(Records pointing to spots on screenshots and pages)
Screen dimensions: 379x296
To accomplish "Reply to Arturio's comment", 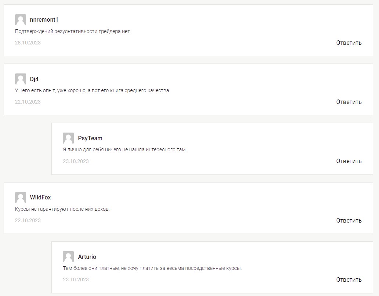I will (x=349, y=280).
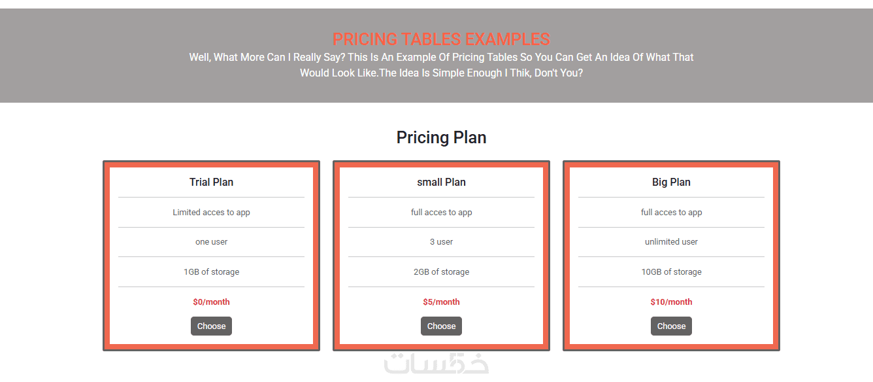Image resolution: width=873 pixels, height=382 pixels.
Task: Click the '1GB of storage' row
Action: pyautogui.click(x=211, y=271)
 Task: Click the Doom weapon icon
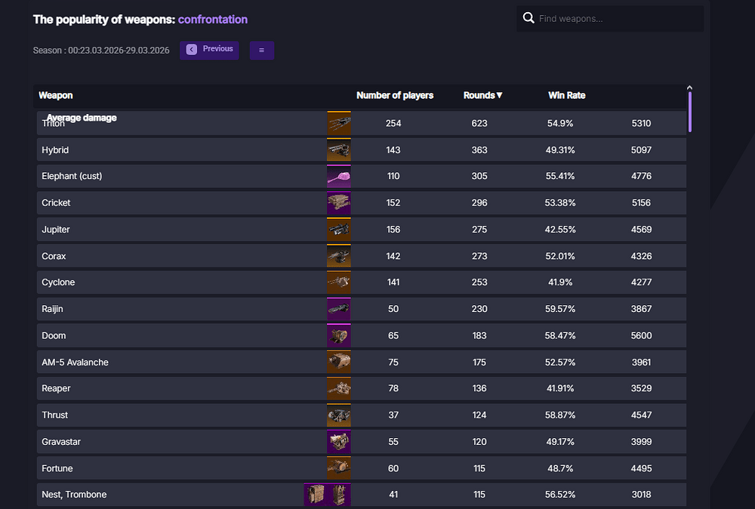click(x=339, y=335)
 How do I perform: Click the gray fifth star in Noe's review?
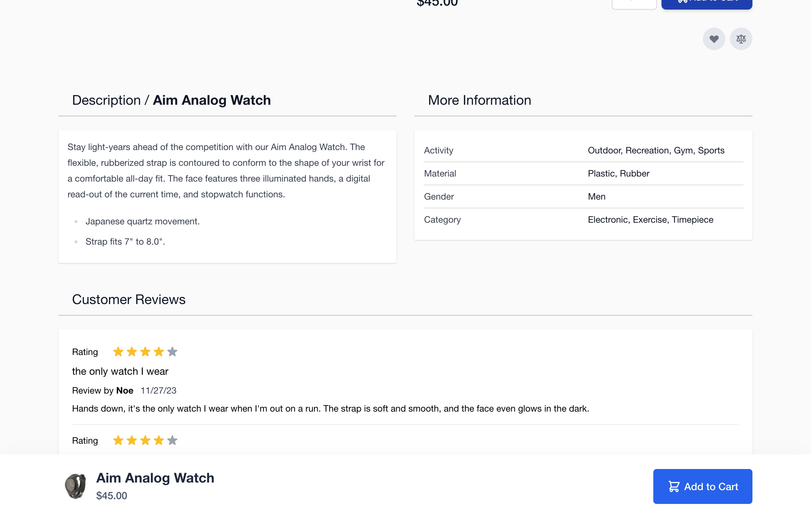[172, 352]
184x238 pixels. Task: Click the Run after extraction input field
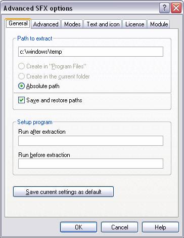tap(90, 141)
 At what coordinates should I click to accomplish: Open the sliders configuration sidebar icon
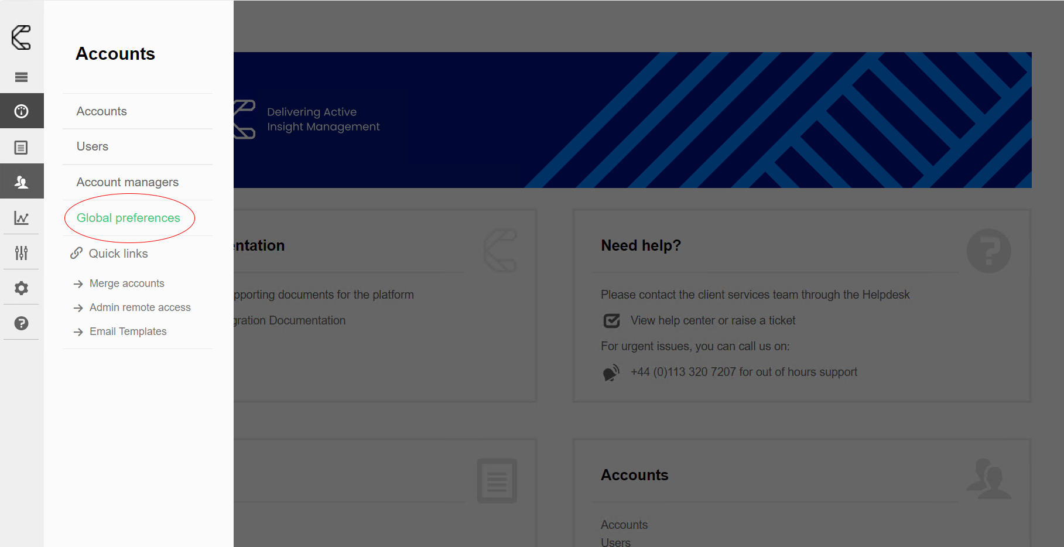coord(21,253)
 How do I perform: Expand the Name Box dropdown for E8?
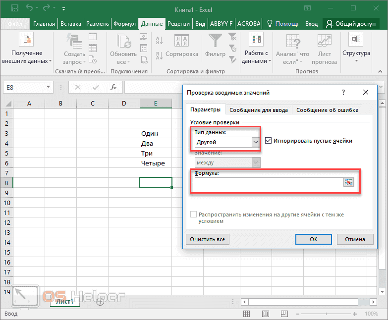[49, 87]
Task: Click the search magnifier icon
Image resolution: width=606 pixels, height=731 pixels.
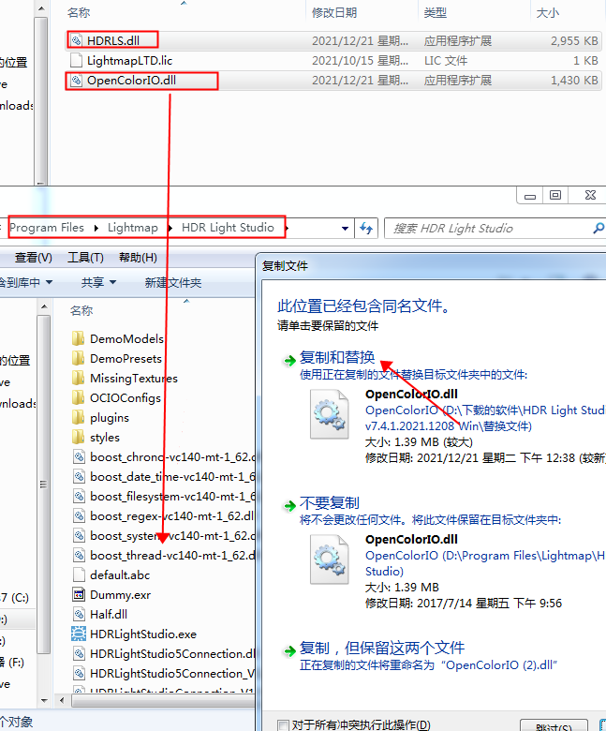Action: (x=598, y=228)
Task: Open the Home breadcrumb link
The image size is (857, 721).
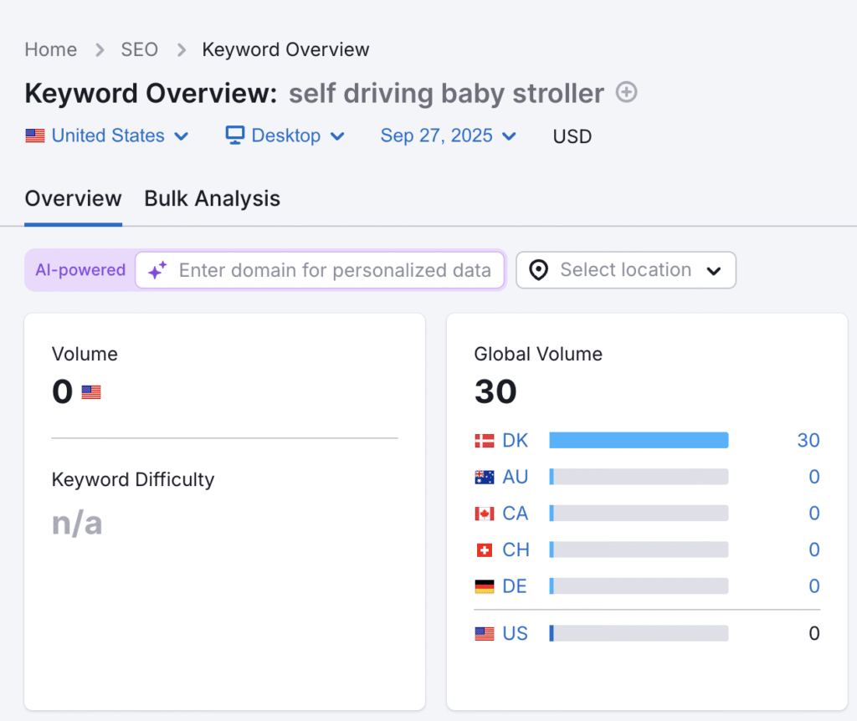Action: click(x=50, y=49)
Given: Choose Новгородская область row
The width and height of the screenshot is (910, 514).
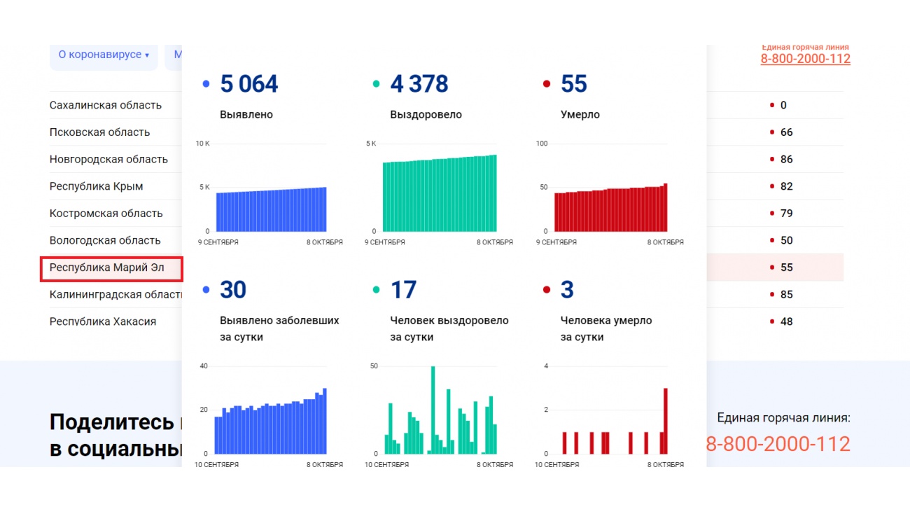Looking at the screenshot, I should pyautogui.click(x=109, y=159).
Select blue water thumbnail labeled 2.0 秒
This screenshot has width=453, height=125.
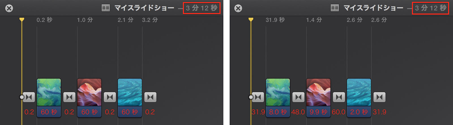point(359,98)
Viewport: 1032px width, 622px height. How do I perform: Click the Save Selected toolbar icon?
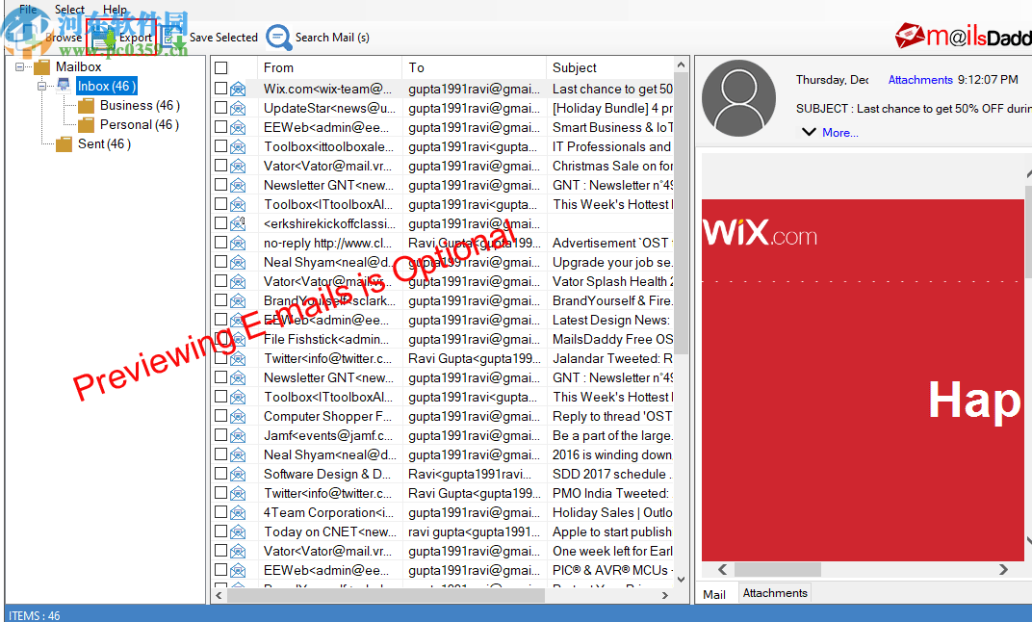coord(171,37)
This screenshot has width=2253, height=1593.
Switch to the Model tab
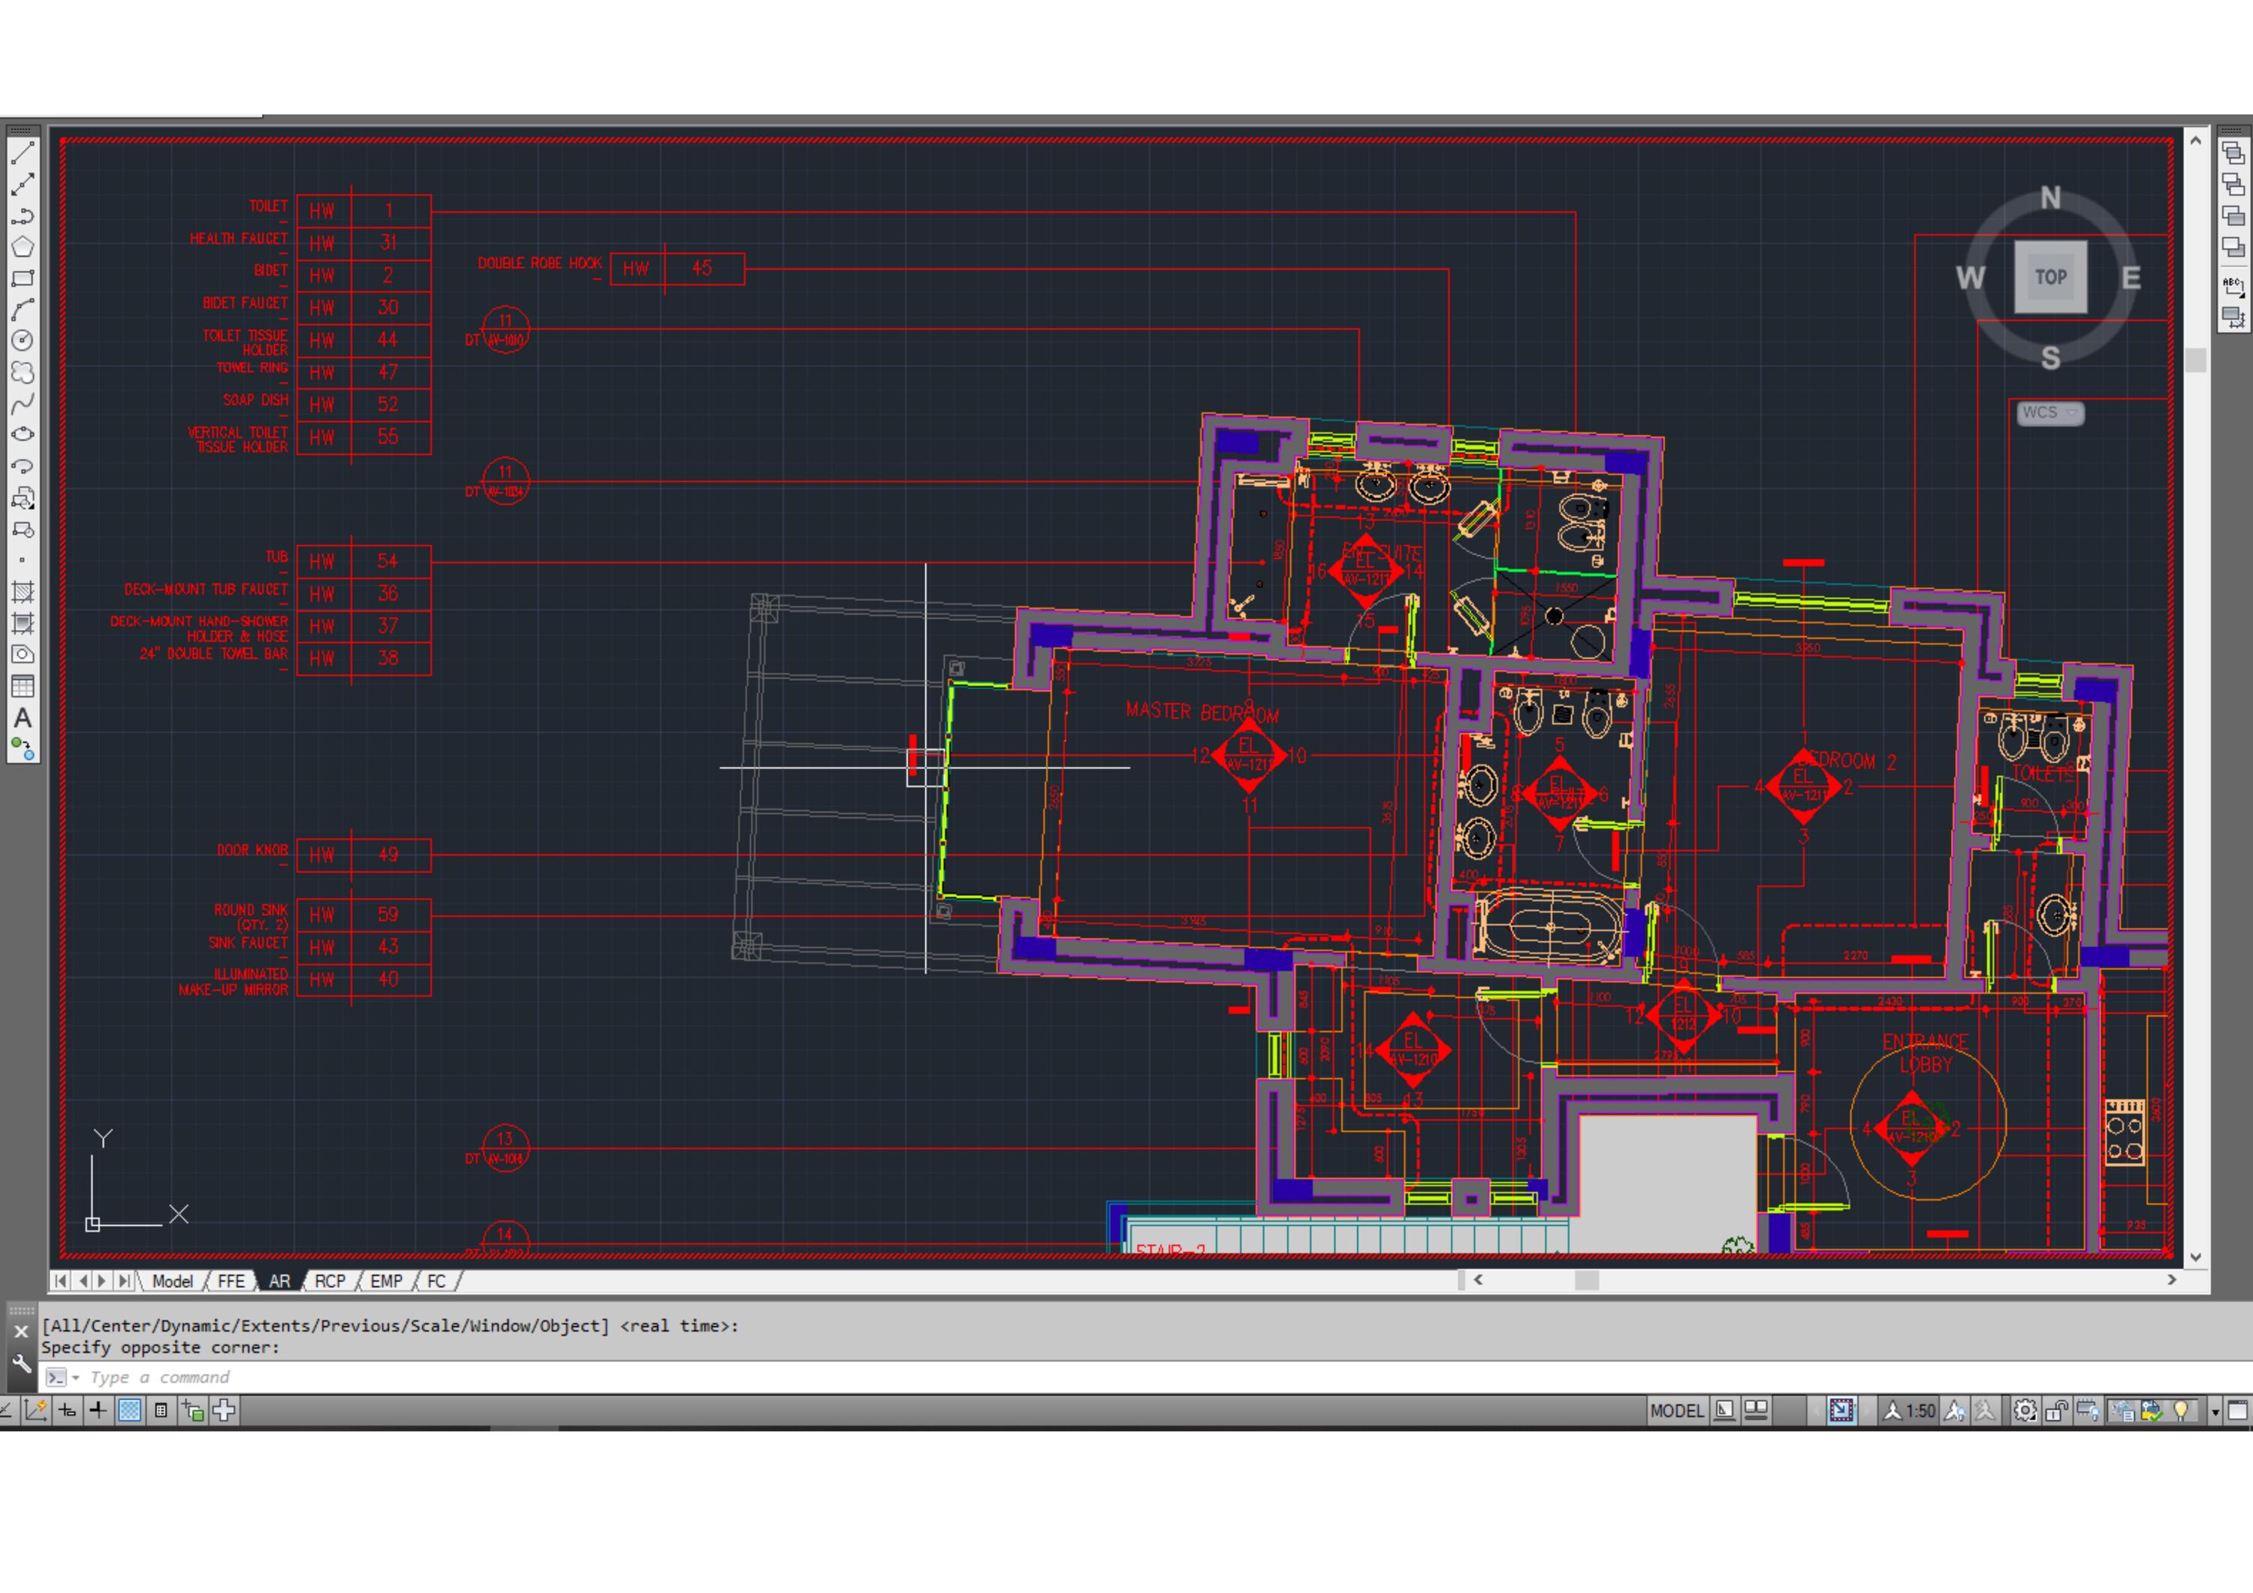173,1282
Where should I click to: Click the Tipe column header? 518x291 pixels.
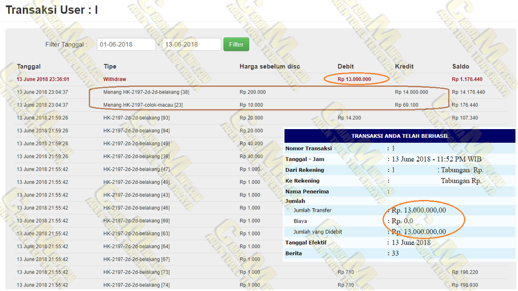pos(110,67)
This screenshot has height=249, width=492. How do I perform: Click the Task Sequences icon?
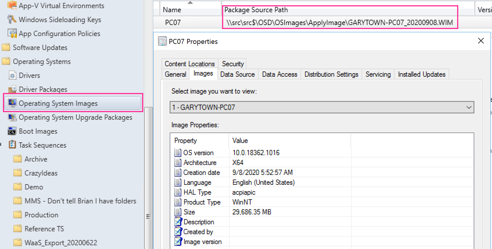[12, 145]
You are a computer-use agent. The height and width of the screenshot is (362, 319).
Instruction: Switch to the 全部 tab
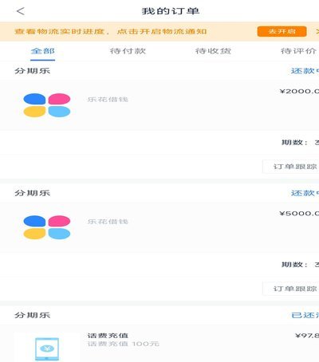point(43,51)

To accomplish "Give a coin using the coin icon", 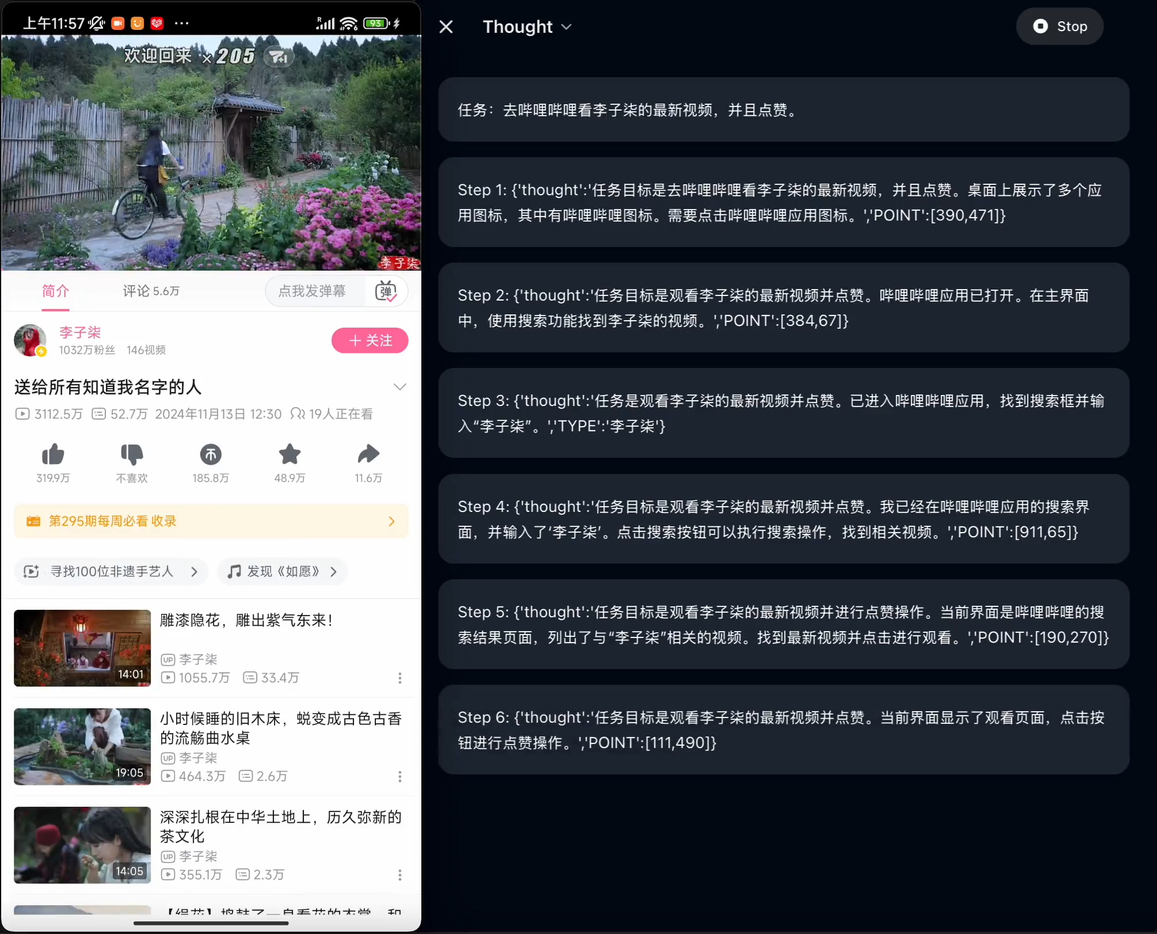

— PROBLEM TO SOLVE —
Recast the stretch of material from the line containing "How do I perform: Expand" through the line containing "Action: click(x=50, y=49)" as a numbered list, omitting blank lines. Keep the pictures out of the list.

— RESPONSE TO THIS EXERCISE —
1.  How do I perform: Expand the Name Box dropdown for E8?
2. [49, 87]
3. Task: Click the search magnifier icon
4. Image resolution: width=606 pixels, height=731 pixels.
5. Action: (x=598, y=228)
6. Task: Open the Home breadcrumb link
7. The image size is (857, 721).
8. Action: click(x=50, y=49)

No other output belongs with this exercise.